目立った外傷もなく直に目を覚ますだろう。

 

 

「FAL~やっぱり式に誰か呼びましょうよ」

「だから来る人数なんてたかが知れてるって言ってるでしょ!!」

「披露宴を挙げるのよ」

『姉としても417の披露宴は挙げたいわ』

「まぁそうね…じゃあウェディングケーキは?」

「私が物資が届き次第制作に入ります」

 

まだまだ続く結婚に関するドタバタ。

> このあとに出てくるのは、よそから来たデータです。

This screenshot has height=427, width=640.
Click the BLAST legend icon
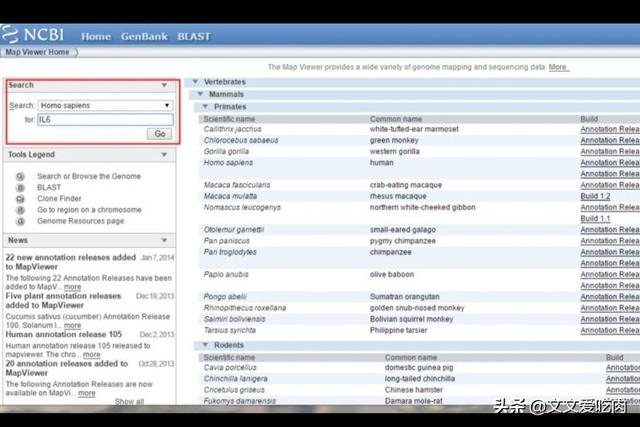click(20, 187)
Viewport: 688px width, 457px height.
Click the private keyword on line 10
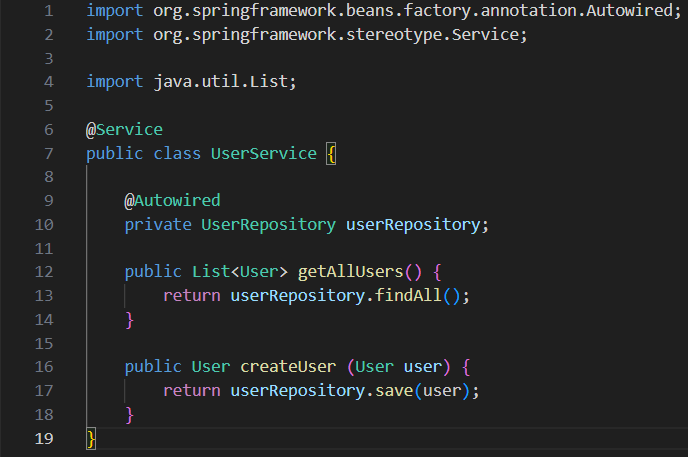pyautogui.click(x=157, y=224)
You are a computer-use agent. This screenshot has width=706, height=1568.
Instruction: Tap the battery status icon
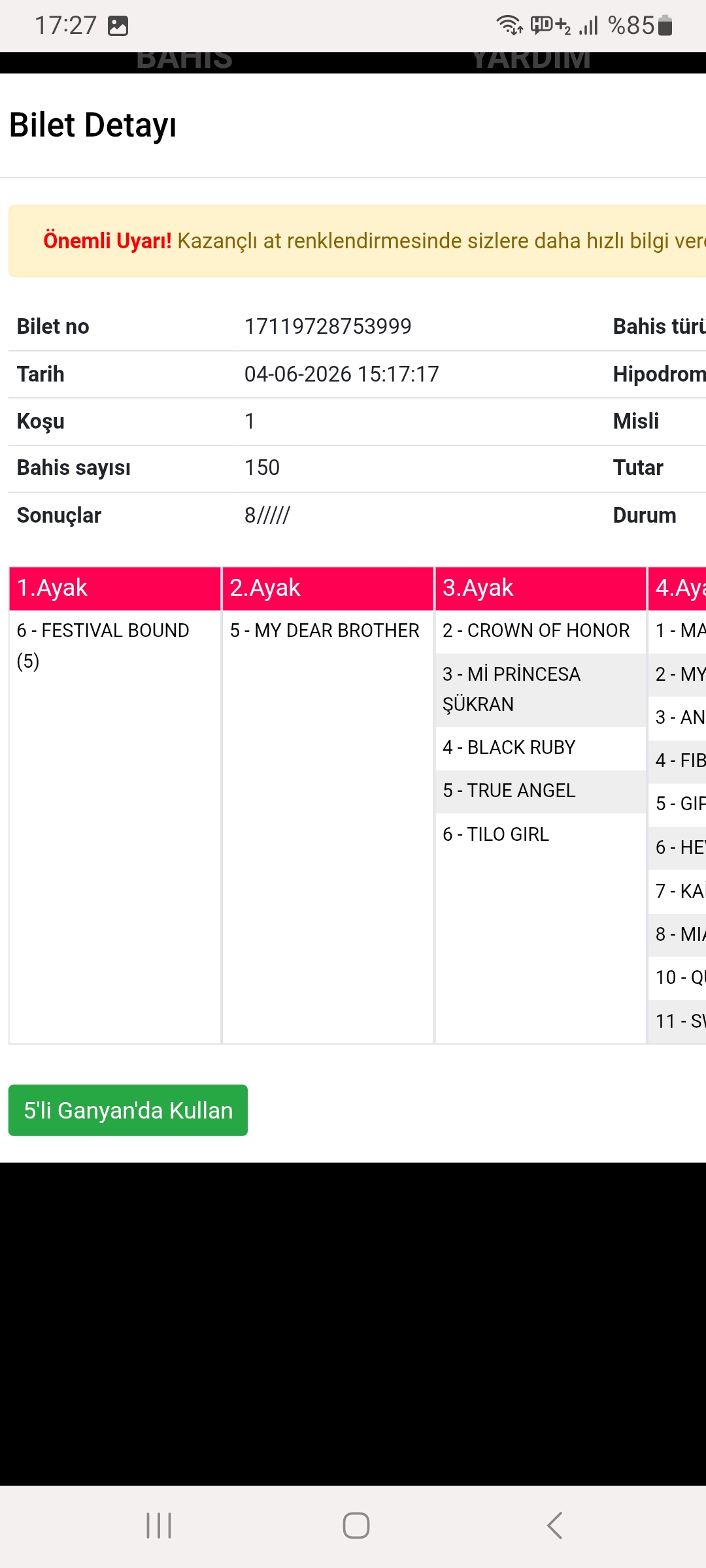click(x=665, y=25)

FALが手配を済ませて…

そしてヴィオラに関する手続きもほぼほぼ終了。

 

「はーあ、アホくさーさっさと決めて騒げばいいだけじゃん」

「まぁそう言うなって…一大イベントなんだからよ…」

「そういえばお兄さんはさー」

「あー?」

「417とはどんな関係なんだっけ?」

「兄と妹」

「じゃあ指揮官のお義兄さんになるんだーへぇー」

 

そんな司令室の様子が見て取れる外からSAAとウィルバー

揃ってコーラを煽りながらドッタンバッタンを見守っていた。

いつもどこか擦れた表情を浮かべていたウィルバーの顔にも笑みが浮かんでいてSAAの目からみても浮かれている様に見えた。

しかしながらその心中は中々に複雑である。

元はと言え弟だった存在が完全に女として嫁に行くのだからショックはそれなりに受ける。

 

「結婚か…」

「お兄さんも結婚願望あったりするんですかー?」

「正直魅力的な女性が居ない」

「おーなるほどー」

「俺の好みはロリだし二次元の女だし」

「ロリコンでしたかー!」

「うっせぇ…ほら、今日は暇なんだろ?コーラ奢るから手伝ってくれや」

「はいはーい!」

 

指揮官とその妻が居ないD08基地は相変わらず賑やかに平和に回っていた。




ヴィオラとはなんぞや?
作者の別作品で徹底的に不幸な目に遭ってきた主人公だよ。
デストロイヤー・ヴィオラちゃん。